→ TO DO
1: In the text on TileDB performance statistics, what is described as a typical way to use the statistics around a query?
2: Go on with the text on TileDB performance statistics from where it stops.

--- start READING PASSAGE ---

Using Performance Statistics
A lot of performance optimization for TileDB programs involves minimizing wasted work. TileDB comes with an internal statistics reporting system that can help identify potential areas of performance improvement for your TileDB programs, including reducing wasted work.
The TileDB statistics can be enabled and disabled at runtime, and a report can be dumped at any point. A typical situation is to enable the statistics immediately before submitting a query, submit the query, and then immediately dump the report. This can be done like so:
tiledb_stats_enable();
// ... create some query here
tiledb_query_submit(ctx, query);
// Dump the statistics
tiledb_stats_dump(FILE* out);
tiledb_stats_disable();
// You can also reset the stats as follows
tiledb_stats_reset();
tiledb::Stats::enable();
// ... create some query here
// Submit the query
query.submit();
// Dump the statistics
tiledb::Stats::dump(stdout);
tiledb::Stats::disable();
// You can also reset the stats as follows
tiledb::Stats::reset();
tiledb.stats_enable()
# Do some work
data = A[:]
# Dump the statistics
tiledb.stats_dump()
tiledb.stats_disable()
# You can also reset the stats as follows
tiledb.stats_reset()
# You can get the report for invidual context and query runs
with tiledb.open(array_uri, mode="r", ctx=ctx) as A:
qry = A.query()[:]
# Dump the stats for a given query call
qry.get_stats()
# Dump the stats for a given context
ctx.get_stats()
# Start collecting statistics
tiledb_stats_enable()
# ... create some query here
A[1:4]
# Stop collecting statistics
tiledb_stats_disable()
# Show the statistics on the console
tiledb_stats_print()
# Save the statistics to a file
tiledb_stats_dump(my_file_name)
# You can reset the stats as follows
tiledb_stats_reset()
# Statistics can also be collected on a per-query basis
arr <- tiledb_array(uri, query_statistics = TRUE)
res <- arr[]
# we can access the 'query_statistics' attribute of the result
qstats <- attr(res, "query_statistics")
## then use jsonlite::fromJSON(qstats) to parse
# Statistics can also be retrieved for the current context
cstats <- tiledb_ctx_stats()
## then jsonlite::fromJSON(cstats)

--- end READING PASSAGE ---
--- start EXTRACTED RECORDS ---

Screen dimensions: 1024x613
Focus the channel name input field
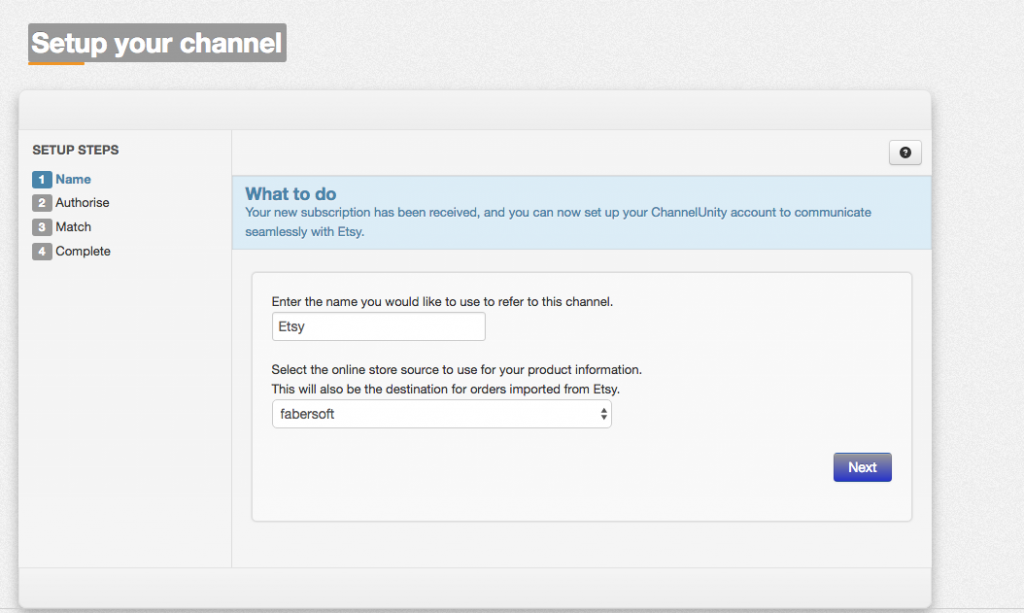pyautogui.click(x=378, y=326)
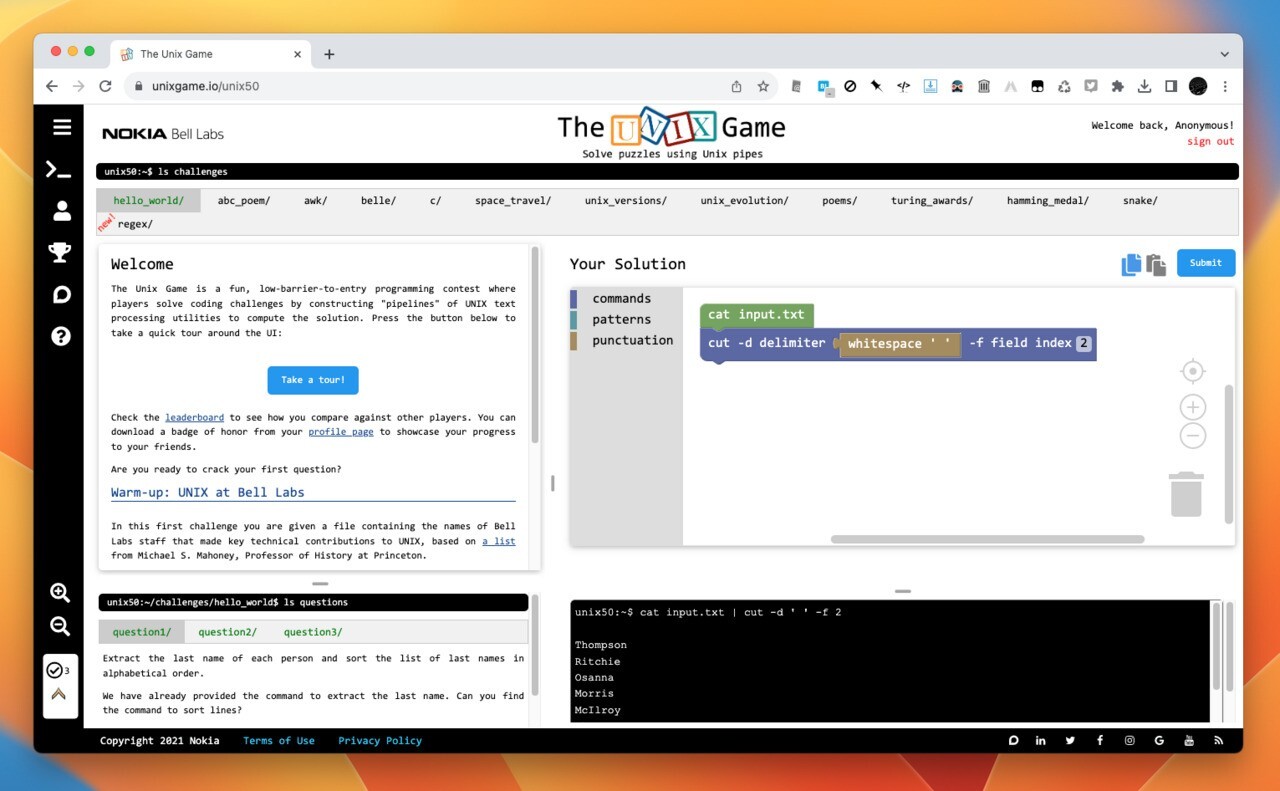1280x791 pixels.
Task: Click the trash can in the solution workspace
Action: 1186,492
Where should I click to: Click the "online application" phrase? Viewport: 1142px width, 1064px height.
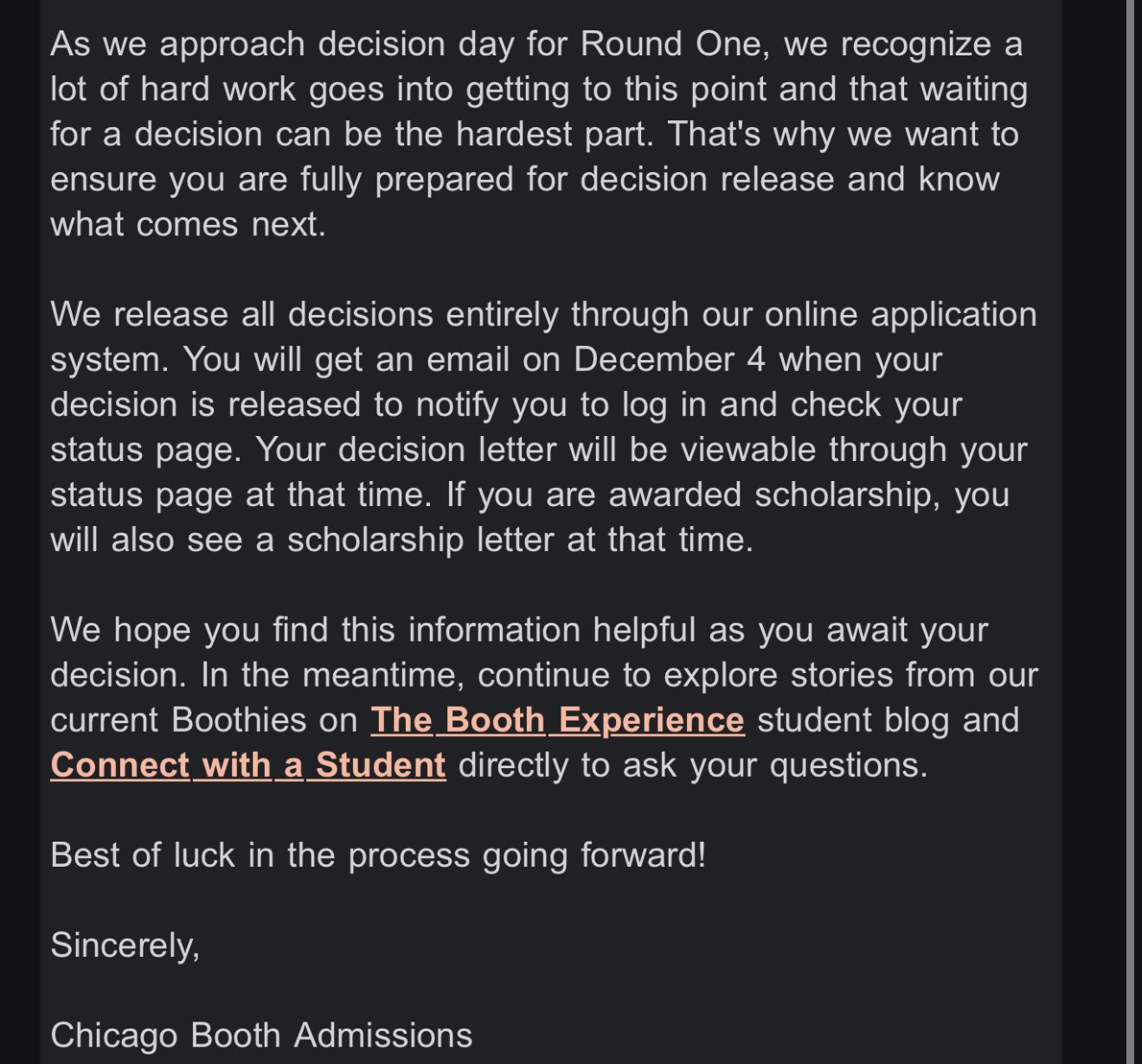[x=901, y=314]
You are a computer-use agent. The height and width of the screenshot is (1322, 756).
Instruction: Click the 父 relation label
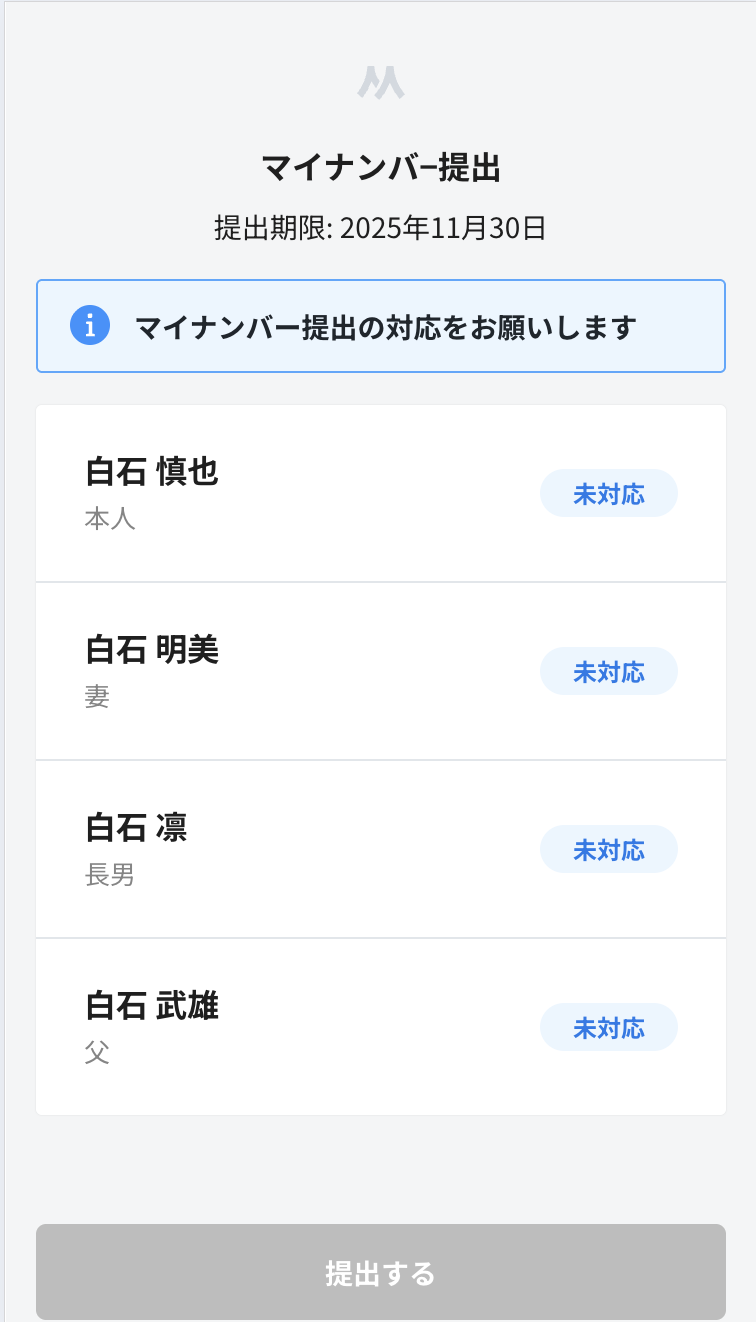click(x=97, y=1053)
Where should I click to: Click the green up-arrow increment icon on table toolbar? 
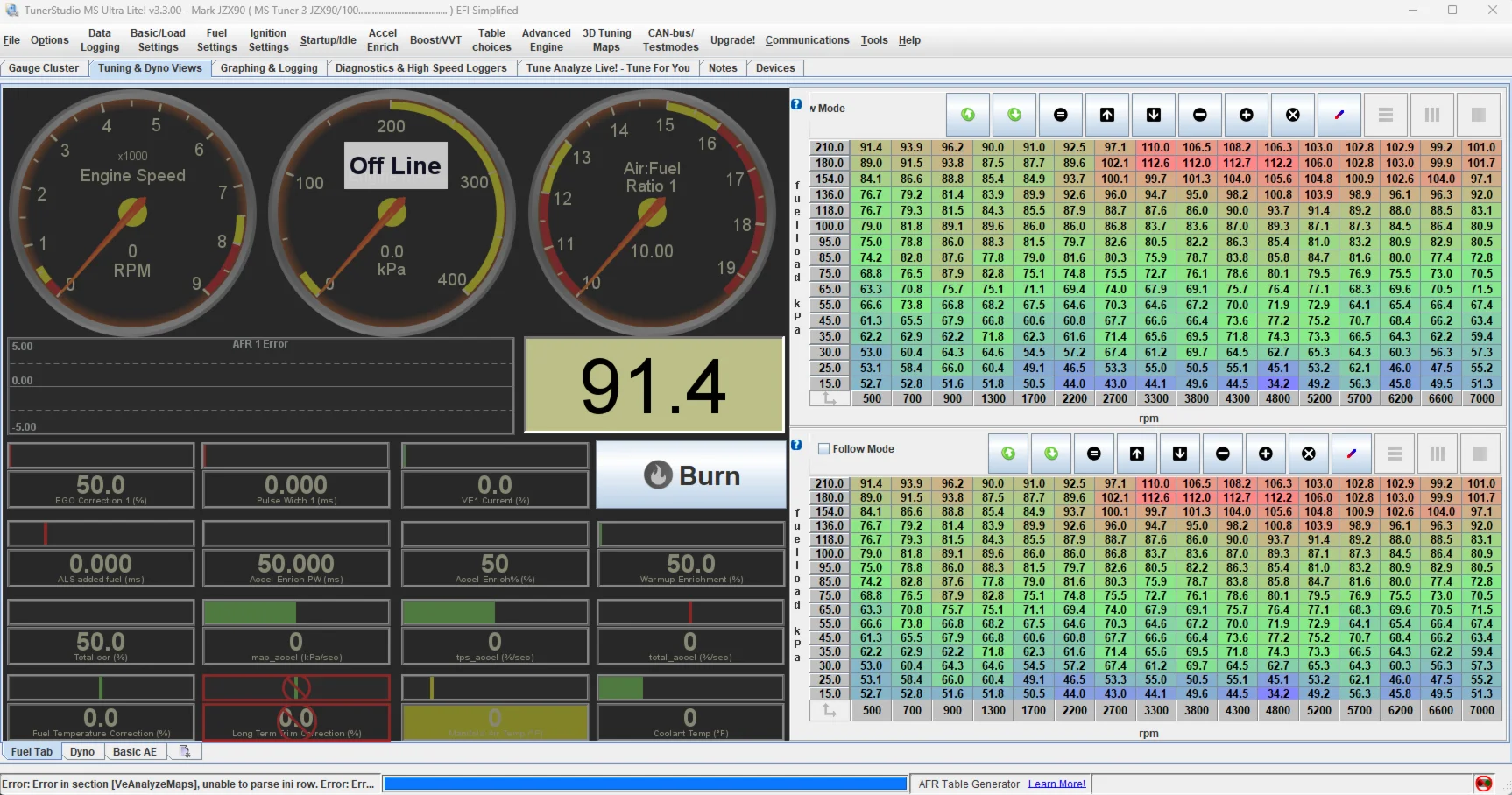tap(967, 114)
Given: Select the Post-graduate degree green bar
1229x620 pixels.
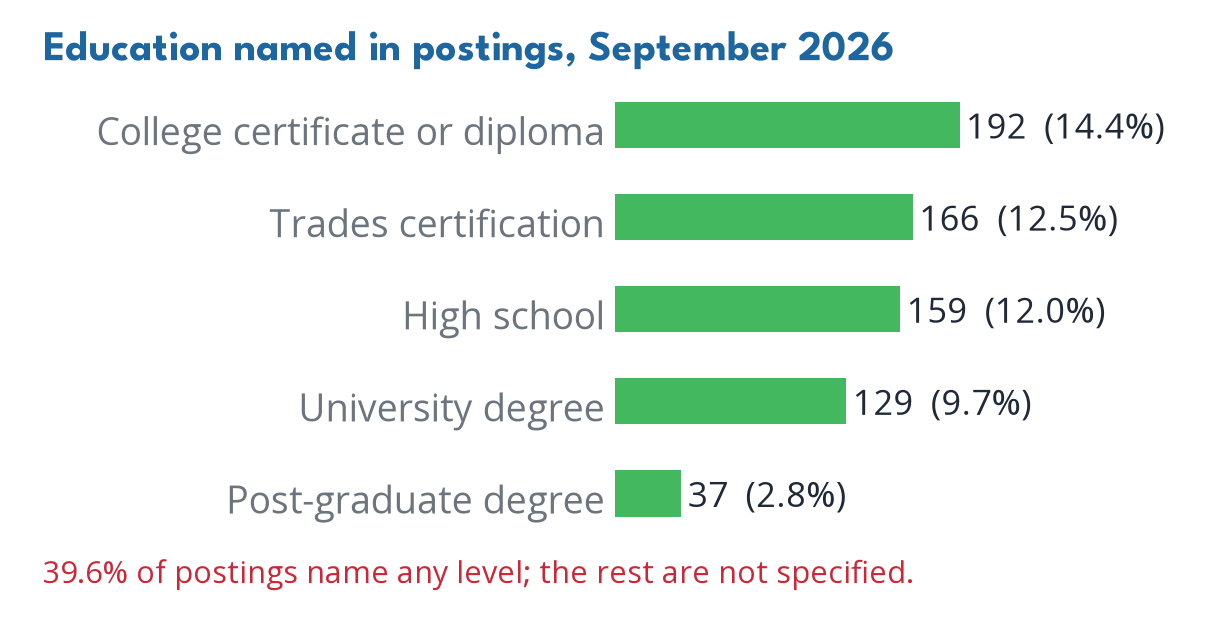Looking at the screenshot, I should pyautogui.click(x=648, y=493).
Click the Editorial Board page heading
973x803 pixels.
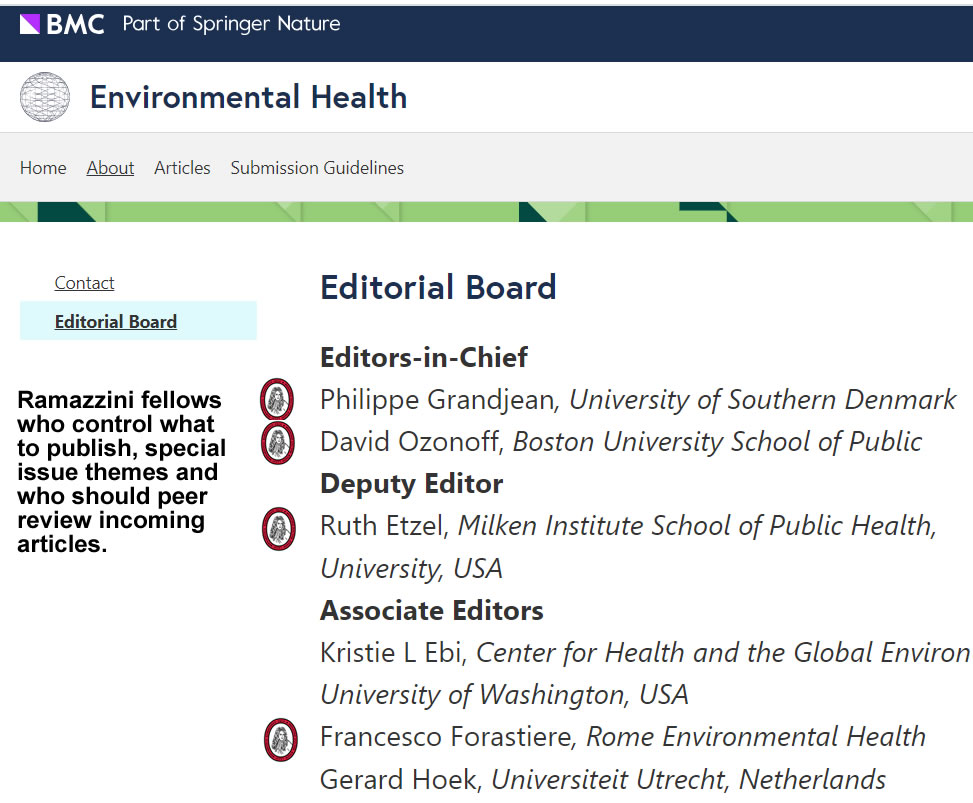(x=438, y=288)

--- end EXTRACTED RECORDS ---

→ SOLVED TASKS
1: Enable the statistics immediately before submitting a query, submit the query, and then immediately dump the report.

2:
try (Array array = new Array(ctx, "<array-uri>", TILEDB_READ);
ArraySchema schema = array.getSchema();
Query query = new Query(array, TILEDB_READ)) {
query.addRange(0, 1, 2);
query.addRange(1, 2, 4);
query.setLayout(TILEDB_ROW_MAJOR);
NativeArray dim1Array = new NativeArray(ctx, 6, Integer.class);
NativeArray dim2Array = new NativeArray(ctx, 6, Integer.class);
NativeArray a1Array = new NativeArray(ctx, 12, Character.class);
NativeArray a2Array = new NativeArray(ctx, 6, Float.class);
query.setBuffer("rows", dim1Array);
query.setBuffer("cols", dim2Array);
query.setBuffer("a1", a1Array);
query.setBuffer("a2", a2Array);
// Submit query
query.submit();
String stats = query.getStats();
System.out.println(query.getStats());
tiledb.StatsEnable()
// ... create some query here
// Submit the query
query.Submit()
// Dump the statistics
tiledb.StatsDumpSTDOUT()
tiledb.StatsDisable()
// You can also reset the stats as follows
tiledb.StatsReset()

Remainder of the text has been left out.